● INSTRUCTIONS TO FOLLOW
Check every line of the material below, and show those that contain "beside".
═══ INPUT ═══
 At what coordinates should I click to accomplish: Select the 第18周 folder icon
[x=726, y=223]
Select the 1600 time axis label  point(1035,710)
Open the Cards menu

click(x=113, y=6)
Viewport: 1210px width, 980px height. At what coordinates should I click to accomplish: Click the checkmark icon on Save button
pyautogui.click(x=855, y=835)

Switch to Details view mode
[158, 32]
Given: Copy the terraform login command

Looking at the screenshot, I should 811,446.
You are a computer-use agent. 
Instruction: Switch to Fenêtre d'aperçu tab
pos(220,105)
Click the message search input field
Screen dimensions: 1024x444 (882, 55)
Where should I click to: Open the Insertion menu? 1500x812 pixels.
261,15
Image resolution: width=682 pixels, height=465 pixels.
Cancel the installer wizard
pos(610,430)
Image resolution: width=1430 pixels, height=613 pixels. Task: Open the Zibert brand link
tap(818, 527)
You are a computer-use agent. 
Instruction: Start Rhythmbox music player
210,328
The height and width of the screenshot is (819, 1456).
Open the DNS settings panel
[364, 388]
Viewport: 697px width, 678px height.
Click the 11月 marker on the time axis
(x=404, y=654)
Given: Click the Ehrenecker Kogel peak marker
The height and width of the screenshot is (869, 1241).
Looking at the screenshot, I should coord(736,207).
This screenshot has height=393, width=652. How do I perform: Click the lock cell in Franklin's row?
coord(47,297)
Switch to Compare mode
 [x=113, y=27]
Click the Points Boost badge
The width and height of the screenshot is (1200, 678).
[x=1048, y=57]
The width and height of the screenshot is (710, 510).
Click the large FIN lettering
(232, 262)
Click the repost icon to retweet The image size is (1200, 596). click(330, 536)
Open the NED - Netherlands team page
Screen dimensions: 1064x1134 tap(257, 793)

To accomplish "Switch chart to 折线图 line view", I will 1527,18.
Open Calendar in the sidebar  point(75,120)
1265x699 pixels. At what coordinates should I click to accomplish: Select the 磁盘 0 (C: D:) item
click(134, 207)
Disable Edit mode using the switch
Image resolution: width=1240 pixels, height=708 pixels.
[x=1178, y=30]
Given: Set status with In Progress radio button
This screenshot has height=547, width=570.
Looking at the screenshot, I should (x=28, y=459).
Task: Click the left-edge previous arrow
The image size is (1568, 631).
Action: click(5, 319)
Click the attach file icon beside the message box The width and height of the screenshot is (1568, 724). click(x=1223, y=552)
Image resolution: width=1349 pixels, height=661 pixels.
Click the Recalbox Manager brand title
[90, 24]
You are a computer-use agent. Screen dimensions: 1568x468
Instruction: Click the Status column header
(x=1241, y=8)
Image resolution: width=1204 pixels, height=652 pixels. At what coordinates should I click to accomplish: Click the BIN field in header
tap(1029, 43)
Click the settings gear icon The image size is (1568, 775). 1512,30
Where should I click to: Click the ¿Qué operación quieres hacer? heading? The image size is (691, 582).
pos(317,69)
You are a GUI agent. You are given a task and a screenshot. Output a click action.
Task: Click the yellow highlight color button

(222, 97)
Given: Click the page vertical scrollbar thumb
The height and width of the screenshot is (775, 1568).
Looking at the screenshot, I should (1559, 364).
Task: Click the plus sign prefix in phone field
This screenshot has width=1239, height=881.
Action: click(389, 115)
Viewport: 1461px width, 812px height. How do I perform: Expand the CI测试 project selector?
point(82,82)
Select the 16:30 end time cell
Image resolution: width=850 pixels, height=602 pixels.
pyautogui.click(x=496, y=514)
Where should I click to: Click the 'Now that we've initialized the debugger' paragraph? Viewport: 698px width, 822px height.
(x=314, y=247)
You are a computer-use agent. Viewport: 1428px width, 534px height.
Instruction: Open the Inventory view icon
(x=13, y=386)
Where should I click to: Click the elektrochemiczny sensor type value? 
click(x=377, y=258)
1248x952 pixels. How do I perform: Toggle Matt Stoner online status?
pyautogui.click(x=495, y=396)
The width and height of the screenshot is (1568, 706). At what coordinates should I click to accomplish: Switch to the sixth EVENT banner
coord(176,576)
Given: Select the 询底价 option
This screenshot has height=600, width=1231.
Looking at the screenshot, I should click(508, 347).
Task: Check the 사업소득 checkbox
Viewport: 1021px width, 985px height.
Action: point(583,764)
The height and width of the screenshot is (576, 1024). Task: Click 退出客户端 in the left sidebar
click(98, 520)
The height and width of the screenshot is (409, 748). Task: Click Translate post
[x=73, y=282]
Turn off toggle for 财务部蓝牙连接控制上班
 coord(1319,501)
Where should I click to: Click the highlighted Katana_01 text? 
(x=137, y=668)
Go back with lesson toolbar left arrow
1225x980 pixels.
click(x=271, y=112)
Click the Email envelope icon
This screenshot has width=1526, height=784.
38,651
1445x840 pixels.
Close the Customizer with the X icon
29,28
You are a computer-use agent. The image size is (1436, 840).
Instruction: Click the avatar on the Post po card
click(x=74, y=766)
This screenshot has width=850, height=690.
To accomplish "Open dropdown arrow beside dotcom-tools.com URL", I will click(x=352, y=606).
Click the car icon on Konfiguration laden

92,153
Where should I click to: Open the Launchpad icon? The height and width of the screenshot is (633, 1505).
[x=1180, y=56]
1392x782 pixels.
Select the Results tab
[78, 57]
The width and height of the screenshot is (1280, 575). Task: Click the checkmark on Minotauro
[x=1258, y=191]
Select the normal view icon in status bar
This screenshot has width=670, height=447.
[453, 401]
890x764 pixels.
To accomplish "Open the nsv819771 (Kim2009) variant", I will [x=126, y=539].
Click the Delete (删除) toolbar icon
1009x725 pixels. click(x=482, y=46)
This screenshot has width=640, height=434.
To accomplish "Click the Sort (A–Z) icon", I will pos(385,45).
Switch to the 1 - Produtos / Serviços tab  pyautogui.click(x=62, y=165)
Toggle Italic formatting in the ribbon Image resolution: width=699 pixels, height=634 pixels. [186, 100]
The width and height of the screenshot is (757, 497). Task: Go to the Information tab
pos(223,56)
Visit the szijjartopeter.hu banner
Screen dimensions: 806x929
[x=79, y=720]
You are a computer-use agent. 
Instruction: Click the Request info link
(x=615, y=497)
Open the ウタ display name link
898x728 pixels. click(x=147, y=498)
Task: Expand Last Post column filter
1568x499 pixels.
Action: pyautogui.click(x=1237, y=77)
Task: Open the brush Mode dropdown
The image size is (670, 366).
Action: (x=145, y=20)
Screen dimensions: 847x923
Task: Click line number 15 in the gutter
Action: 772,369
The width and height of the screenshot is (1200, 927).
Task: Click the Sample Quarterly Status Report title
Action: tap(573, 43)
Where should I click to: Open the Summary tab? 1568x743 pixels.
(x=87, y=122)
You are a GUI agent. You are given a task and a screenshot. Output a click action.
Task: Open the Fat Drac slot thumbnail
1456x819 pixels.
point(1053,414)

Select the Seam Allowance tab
═══
● ANSWER BOX
Click the attach file icon beside the message box The width and height of the screenshot is (1568, 724). click(x=1223, y=552)
To accomplish "Open dropdown arrow beside dotcom-tools.com URL", I will click(x=352, y=606).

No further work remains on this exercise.